Конечно, некоторые различия между текстом каноническим и переложением объясняются особенностями и законами версификации, но прежде всего те или иные отличия указывают именно на индивидуальный опыт восприятия молитвы.

«Господи и Владыко живота моего», — звучит начало молитвы.

«Владыко дней моих!»

— читаем у Пушкина.

Оба варианта можно рассматривать как тождественные. Пушкинская краткость объясняется, скорее всего, необходимостью уложиться в строку и в размер.
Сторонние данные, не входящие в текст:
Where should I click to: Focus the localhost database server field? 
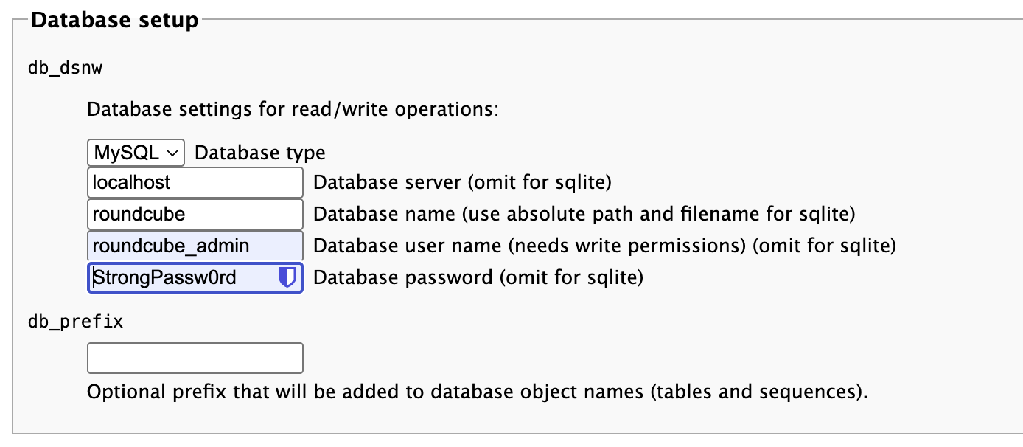[x=195, y=182]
Далее в молитве: «...дух праздности, уныния, любоначалия и празднословия не даждь ми».

У Пушкина:

дух праздности унылой,

Любоначалия, змеи сокрытой сей,

И празднословия не дай душе моей.

Вначале Пушкин соединяет в одно два различных греха, отмеченных молитвою: праздность и уныние. Таково его постоянное умонастроение: восприятие двух состояний души в неразрывности. Праздность он нередко упоминает именно в соединении с унынием. Это не противоречит и святоотеческому пониманию греха.
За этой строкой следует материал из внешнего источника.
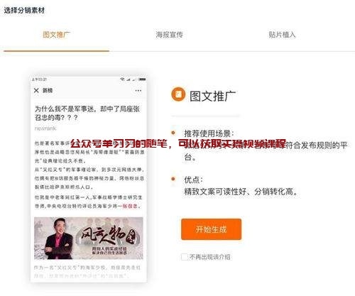Screen dimensions: 355x296
Task: Tick the 不再出现该介绍 checkbox
Action: pyautogui.click(x=184, y=257)
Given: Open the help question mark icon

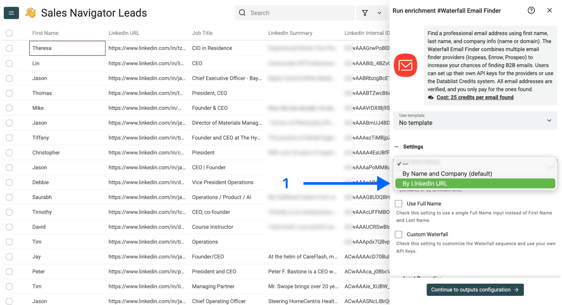Looking at the screenshot, I should (x=531, y=10).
При упоминании любоначалия Пушкин как бы не удержался дополнить немногословность молитвы, называя эту греховную страсть сокрытою змеёю. И впрямь: знакомясь с живым обликом поэта (по свидетельствам современников, по письмам, другим источникам), трудно заподозрить в нем грех гордыни, стремления первенствовать (что, собственно и означает любоначалие) — Пушкин представляется скорее человеком простодушным, весёлым, доброжелательным, вовсе не гордецом, не высокомерным спесивцем. А в том-то и дело, что грех, не имевший явных внешних проявлений, сокрытой змеёю грыз душу изнутри (ср. в «Воспоминании»: «змеи сердечной угрызенья») — и тут не наши фантазии, а его собственное признание. Еще в стихотворении «В начале жизни школу помню я...» признавался он в том же, теперь довел раскаяние до предельно обострённого обозначения тайной страсти. Да и все мучения, связанные с охлаждением и небрежением читающей публики (а это было, так что иные любители поэзии даже Бенедиктова превозносили как поэта над Пушкиным, хоть то и нелепость явная), какие так слышны в стихах его — не из этого ли греха, пусть и отчасти, родились? Пророк не должен смущаться подобными мирскими помыслами: он служит Богу, а не толпе.